Cancro do colo do útero: um novo paradigma no rastreio?
CLUBE DE LEITURA
Cancro do colo do útero: um novo paradigma no rastreio?
Cervical cancer screening: a new paradigm?
Raquel Meireles
Interna de 2.o Ano de Medicina Geral e Familiar, Centro de Saúde de Bragança I
– Sé
Saslow D, Solomon D, Lawson HW, Killackey M, Kulasingam SL, Cain J, et al.
American Cancer Society, American Society for Colposcopy and Cervical
Pathology, and American Society for Clinical Pathology screening guidelines for
the prevention and early detection of cervical cancer. CA Cancer J Clin 2012
May-Jun; 62 (3): 147-72.
Introdução
O rastreio do cancro do colo do útero (CCU) conseguiu diminuir com sucesso a
sua incidência. Este artigo actualiza as normas de orientação clínica (NOC) da
American Cancer Society (ACS).
Enquadramento
O rastreio através de colpocitologia reduziu acentuadamente a mortalidade por
carcinoma de células escamosas, que engloba 80-90% do total de cancros
cervicais. Essa redução na mortalidade deve-se a um aumento da detecção precoce
de cancro invasivo e à detecção e tratamento de lesões pré-invasivas.

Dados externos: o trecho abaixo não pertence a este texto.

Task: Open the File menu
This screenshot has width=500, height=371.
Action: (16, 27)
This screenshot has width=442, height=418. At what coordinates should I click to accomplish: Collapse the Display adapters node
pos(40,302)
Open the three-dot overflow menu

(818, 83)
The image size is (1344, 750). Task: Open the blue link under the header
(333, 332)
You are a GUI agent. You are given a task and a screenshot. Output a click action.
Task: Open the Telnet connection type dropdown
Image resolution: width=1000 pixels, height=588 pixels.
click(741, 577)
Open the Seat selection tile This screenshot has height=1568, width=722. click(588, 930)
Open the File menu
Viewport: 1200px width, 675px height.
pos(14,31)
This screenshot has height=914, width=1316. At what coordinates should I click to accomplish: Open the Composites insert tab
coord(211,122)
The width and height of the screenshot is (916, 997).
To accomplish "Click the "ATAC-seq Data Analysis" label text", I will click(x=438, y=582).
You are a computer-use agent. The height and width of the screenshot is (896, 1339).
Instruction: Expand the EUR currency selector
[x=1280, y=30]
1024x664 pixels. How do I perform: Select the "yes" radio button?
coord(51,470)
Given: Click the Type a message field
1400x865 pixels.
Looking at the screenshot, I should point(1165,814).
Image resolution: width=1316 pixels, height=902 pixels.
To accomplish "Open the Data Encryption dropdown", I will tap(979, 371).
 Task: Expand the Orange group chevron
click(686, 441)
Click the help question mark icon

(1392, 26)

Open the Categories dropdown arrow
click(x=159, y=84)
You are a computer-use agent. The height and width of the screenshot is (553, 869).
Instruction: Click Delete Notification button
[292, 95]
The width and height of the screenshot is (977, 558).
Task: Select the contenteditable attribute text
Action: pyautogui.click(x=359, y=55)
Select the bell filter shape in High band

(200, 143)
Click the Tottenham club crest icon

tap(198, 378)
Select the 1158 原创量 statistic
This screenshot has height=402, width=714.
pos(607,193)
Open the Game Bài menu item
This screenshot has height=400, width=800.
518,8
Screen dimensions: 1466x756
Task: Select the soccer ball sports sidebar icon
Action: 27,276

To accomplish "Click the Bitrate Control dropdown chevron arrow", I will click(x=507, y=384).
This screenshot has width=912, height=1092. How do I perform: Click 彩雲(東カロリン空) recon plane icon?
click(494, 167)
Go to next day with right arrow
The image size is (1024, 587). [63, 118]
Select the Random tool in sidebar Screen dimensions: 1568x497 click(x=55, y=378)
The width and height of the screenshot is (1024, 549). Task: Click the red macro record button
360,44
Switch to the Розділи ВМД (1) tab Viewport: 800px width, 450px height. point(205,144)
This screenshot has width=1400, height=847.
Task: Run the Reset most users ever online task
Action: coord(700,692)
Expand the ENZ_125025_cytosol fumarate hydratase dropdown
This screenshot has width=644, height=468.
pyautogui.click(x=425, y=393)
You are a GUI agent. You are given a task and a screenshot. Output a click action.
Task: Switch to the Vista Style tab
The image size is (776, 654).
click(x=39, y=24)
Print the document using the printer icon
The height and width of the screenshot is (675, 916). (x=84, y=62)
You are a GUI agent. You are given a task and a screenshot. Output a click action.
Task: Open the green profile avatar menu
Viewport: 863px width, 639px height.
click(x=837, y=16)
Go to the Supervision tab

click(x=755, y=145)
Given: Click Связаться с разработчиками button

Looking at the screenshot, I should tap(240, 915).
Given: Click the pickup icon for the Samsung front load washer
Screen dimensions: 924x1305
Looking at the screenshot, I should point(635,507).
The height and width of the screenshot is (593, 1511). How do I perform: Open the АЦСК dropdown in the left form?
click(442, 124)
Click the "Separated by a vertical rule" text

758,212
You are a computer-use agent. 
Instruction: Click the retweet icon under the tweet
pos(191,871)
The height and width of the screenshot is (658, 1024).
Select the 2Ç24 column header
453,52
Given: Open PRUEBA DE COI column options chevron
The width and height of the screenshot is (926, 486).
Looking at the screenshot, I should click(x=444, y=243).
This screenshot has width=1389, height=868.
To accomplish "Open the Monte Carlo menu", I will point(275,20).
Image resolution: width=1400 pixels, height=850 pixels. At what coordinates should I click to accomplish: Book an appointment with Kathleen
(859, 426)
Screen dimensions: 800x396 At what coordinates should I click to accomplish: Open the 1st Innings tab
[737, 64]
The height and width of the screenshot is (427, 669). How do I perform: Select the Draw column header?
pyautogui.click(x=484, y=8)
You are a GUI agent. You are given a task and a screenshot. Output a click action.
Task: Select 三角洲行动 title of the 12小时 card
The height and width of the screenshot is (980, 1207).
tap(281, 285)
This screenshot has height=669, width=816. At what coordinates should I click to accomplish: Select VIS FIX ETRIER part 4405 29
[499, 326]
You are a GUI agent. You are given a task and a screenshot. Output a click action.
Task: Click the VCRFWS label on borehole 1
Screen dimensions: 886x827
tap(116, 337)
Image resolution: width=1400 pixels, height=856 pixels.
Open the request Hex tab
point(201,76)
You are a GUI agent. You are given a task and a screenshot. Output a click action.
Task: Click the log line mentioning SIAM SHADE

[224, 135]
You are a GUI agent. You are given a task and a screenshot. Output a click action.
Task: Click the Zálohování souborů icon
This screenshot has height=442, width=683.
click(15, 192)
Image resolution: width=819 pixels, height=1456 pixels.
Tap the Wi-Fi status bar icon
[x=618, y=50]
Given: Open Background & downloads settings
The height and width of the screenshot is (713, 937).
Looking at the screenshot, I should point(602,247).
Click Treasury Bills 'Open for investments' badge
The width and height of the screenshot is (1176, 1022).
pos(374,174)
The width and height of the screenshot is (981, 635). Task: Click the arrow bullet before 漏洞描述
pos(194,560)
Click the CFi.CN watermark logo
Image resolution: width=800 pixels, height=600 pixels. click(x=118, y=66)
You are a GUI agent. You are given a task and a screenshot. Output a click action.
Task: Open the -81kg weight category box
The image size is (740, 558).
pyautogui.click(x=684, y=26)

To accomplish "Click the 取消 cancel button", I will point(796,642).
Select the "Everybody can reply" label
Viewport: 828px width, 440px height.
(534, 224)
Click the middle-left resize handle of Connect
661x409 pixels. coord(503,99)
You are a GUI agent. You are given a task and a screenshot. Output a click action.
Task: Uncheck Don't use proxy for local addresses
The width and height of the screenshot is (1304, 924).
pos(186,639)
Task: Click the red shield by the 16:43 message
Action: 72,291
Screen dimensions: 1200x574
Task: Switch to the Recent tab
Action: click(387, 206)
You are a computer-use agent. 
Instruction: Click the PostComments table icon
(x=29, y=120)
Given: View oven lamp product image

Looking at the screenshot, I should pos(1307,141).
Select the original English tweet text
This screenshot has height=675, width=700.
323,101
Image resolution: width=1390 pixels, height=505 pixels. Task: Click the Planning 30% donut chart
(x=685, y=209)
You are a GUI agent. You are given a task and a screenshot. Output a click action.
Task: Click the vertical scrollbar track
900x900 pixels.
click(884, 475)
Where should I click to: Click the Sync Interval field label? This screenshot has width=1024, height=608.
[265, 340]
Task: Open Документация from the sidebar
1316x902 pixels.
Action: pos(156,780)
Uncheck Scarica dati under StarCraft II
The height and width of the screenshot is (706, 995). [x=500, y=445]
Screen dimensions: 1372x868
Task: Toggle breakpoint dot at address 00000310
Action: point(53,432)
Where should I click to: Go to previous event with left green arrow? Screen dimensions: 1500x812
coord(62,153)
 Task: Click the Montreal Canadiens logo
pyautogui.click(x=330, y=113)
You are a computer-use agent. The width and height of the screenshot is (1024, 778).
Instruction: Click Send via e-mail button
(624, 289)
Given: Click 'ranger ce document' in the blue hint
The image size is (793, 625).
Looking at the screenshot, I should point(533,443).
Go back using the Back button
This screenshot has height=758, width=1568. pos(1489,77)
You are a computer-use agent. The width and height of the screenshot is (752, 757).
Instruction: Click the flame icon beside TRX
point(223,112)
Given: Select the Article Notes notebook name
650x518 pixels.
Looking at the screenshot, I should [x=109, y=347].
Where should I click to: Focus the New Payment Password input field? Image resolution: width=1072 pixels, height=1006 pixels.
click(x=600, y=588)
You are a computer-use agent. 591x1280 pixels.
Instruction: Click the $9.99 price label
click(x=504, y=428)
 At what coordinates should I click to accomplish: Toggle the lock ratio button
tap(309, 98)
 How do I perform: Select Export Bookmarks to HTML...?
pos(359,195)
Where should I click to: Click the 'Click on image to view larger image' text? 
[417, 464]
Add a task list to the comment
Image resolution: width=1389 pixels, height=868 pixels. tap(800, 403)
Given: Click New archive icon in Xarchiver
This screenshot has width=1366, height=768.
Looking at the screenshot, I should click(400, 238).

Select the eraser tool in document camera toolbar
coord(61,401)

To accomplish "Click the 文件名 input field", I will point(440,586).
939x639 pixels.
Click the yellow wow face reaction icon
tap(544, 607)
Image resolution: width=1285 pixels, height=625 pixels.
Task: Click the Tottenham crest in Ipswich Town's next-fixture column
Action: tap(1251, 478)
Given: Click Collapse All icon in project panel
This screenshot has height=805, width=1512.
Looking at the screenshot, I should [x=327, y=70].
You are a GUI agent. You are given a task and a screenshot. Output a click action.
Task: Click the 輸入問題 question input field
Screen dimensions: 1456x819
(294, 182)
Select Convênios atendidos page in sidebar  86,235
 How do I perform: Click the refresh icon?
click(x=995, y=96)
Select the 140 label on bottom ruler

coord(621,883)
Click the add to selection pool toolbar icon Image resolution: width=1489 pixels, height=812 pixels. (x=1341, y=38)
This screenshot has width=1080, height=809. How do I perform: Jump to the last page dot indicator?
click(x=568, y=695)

A infecção persistente com serotipos de vírus do papiloma humano (VPH) de alto
risco é necessária para o desenvolvimento de CCU e do seu precursor, a lesão
pré-maligna designada neoplasia intraepitelial cervical (NIC) de grau 3. A
quase totalidade dos casos de CCU é positiva para VPH, sendo os serotipos 16 e
18 os mais carcinogénicos, responsáveis por cerca de 70% dos casos.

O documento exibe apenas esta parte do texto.